I wonder if there are discussions regarding the risks of an explosion at Redpath. A sugar refinery in Georgia blew up about a year ago. Might not be the best idea to put a nice new glass people stacker too close.
There you go again - I've never said that grey "adds" colour, merely that through successive contrast it can shift to the complementary of whatever colour that is placed next to it. There have been a number of comments about grey, including the absurd claim that it isn't a colour, so helping people understand how versatile it is, and how it works, is perfectly reasonable. You raise black, but it's quite different from grey - there's only one black, but many greys.
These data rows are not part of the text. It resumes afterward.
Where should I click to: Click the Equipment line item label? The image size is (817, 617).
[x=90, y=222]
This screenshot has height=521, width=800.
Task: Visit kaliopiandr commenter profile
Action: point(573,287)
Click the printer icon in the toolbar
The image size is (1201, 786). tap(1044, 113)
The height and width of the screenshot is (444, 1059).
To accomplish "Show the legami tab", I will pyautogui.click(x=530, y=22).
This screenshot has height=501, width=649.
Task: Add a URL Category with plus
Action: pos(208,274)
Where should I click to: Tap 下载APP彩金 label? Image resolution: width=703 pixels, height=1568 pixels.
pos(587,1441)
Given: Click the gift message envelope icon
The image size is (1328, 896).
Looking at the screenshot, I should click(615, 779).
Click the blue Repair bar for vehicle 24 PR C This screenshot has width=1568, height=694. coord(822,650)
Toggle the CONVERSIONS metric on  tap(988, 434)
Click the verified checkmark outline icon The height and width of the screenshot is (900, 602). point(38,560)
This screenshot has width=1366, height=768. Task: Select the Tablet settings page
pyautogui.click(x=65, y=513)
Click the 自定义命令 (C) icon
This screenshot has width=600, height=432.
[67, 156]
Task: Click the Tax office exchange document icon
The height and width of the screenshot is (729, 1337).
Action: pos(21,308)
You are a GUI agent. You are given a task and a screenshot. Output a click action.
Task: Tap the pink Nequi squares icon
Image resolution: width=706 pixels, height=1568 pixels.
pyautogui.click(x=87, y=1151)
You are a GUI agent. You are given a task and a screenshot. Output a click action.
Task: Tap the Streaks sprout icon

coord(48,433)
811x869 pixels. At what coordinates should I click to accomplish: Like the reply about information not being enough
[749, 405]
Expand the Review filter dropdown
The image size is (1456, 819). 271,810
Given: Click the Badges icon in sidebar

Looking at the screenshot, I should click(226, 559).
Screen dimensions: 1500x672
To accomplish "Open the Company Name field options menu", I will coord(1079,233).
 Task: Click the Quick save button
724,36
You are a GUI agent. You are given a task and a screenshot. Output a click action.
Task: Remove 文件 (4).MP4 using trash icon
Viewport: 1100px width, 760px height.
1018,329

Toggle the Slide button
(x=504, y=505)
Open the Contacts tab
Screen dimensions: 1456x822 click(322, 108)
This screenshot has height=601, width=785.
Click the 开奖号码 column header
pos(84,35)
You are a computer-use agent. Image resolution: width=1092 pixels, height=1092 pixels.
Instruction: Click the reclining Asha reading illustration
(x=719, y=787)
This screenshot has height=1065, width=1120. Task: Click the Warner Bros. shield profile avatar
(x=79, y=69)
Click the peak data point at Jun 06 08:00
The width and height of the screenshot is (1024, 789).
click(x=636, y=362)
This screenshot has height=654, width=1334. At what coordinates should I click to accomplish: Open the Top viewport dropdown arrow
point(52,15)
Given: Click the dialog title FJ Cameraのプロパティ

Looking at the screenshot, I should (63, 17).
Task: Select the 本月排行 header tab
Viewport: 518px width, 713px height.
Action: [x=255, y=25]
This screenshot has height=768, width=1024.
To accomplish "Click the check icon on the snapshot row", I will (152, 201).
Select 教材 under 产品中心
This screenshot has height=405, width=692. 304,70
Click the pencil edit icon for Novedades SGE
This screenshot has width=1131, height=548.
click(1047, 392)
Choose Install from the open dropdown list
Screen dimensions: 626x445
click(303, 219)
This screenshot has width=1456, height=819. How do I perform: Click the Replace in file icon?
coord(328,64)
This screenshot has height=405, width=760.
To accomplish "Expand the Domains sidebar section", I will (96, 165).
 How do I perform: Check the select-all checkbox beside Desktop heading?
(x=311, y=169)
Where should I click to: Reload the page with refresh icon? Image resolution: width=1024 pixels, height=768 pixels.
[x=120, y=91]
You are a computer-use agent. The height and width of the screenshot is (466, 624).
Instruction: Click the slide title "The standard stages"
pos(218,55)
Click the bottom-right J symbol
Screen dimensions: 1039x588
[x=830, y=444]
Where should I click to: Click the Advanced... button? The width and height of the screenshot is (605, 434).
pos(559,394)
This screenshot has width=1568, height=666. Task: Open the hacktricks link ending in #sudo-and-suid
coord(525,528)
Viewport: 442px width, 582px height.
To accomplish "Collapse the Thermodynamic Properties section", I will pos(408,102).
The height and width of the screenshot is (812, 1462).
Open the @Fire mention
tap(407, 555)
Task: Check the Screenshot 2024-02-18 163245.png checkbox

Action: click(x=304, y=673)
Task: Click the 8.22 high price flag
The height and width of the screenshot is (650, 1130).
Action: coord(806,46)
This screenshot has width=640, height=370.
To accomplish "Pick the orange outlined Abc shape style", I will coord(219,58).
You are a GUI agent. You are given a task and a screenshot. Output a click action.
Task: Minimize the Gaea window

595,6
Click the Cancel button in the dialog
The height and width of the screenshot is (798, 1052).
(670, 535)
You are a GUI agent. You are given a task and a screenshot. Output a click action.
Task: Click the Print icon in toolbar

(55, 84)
Spectacle has no inherent qualitative value - it merely means that the eye is drawn to something. Adding colour can create spectacle, but it doesn't automatically improve a design; sometimes it can reduce a good one to something less than it was. Compare some of the gaudily painted and stuccoed storefronts in Mustapha's Then and Now thread to see how perfectly fine Georgian, Victorian and Edwardian buildings along our main streets have been ruined by a screaming-match of retail signage and poorly thought-out colour choices.
I guess that everything that is not a grey box is 'spectacle' and a moral and creative failure. Interesting.
Hey, who says an adhered Corus logo can't form nice counterpoint to the, er, "greyness"? Just like so many so-called "bland" 50s buildings were enhanced by the signage (case in point: Redpath--albeit less so than a few years ago)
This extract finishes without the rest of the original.